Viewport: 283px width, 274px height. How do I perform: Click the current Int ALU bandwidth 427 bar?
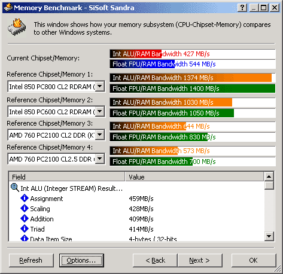193,54
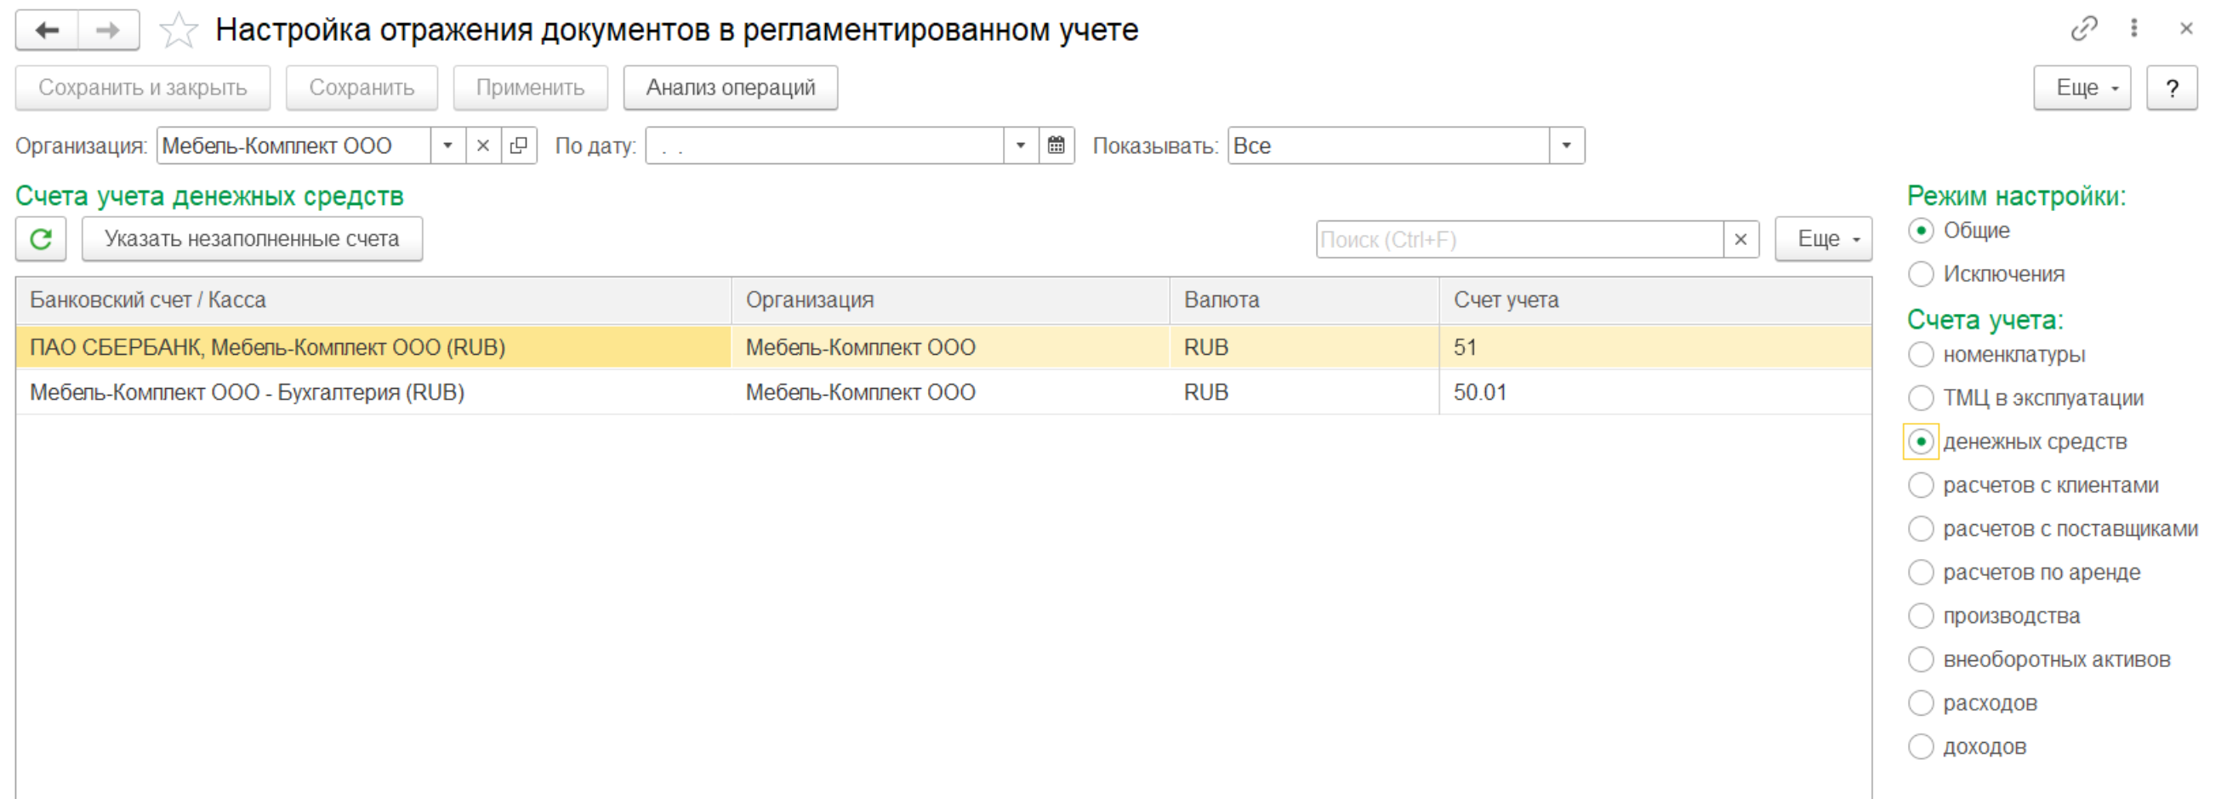Screen dimensions: 2227x799
Task: Open calendar for По дату field
Action: click(1056, 145)
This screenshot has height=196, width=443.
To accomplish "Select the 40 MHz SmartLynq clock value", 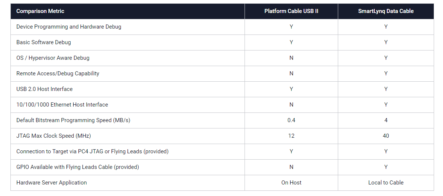I will tap(386, 136).
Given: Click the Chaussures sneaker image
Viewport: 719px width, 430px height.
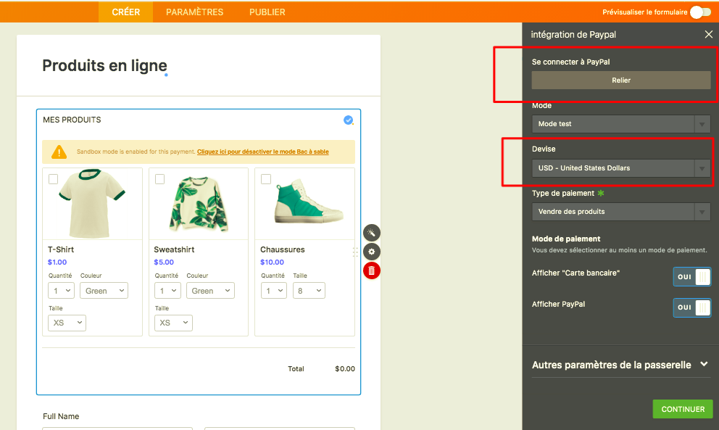Looking at the screenshot, I should coord(304,202).
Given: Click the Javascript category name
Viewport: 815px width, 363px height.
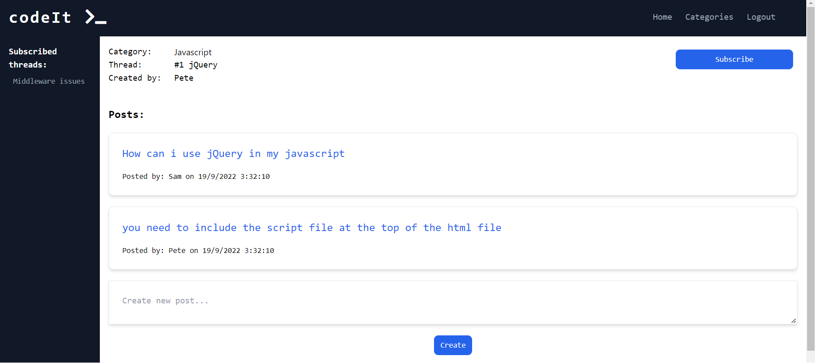Looking at the screenshot, I should 193,52.
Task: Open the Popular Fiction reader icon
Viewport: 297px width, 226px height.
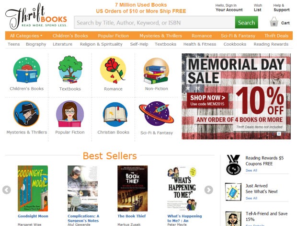Action: [70, 114]
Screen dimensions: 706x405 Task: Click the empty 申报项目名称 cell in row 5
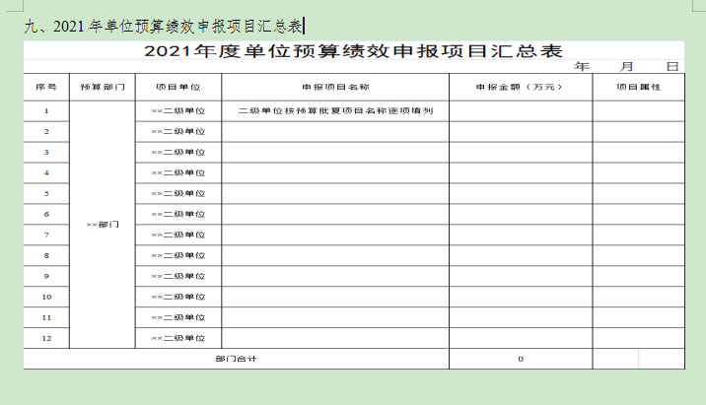click(335, 193)
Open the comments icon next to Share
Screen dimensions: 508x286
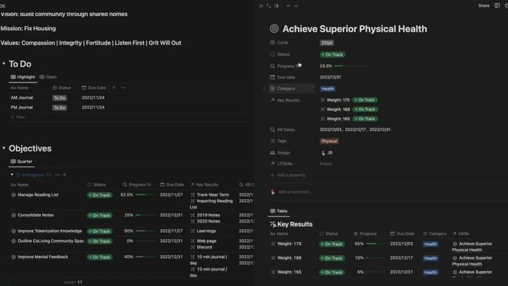(x=497, y=6)
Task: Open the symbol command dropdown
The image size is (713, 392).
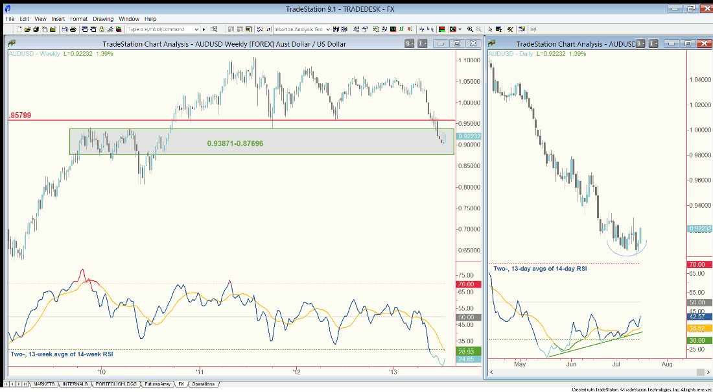Action: [x=196, y=29]
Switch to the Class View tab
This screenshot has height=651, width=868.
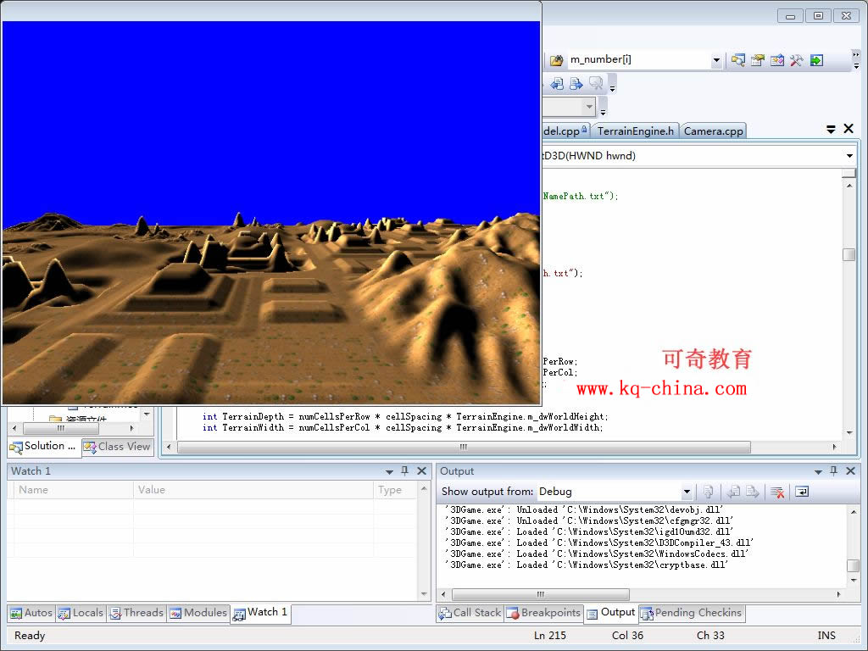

## Stated task
Transcribe the records word for word, from their first line through the line containing "Action: click(1056, 145)", including both of those lines. Leave the pictures out.

## Result of this exercise
Viewport: 283px width, 274px height. How do I perform: Click the current Int ALU bandwidth 427 bar?
193,54
Screen dimensions: 2227x799
Task: Open calendar for По дату field
Action: click(1056, 145)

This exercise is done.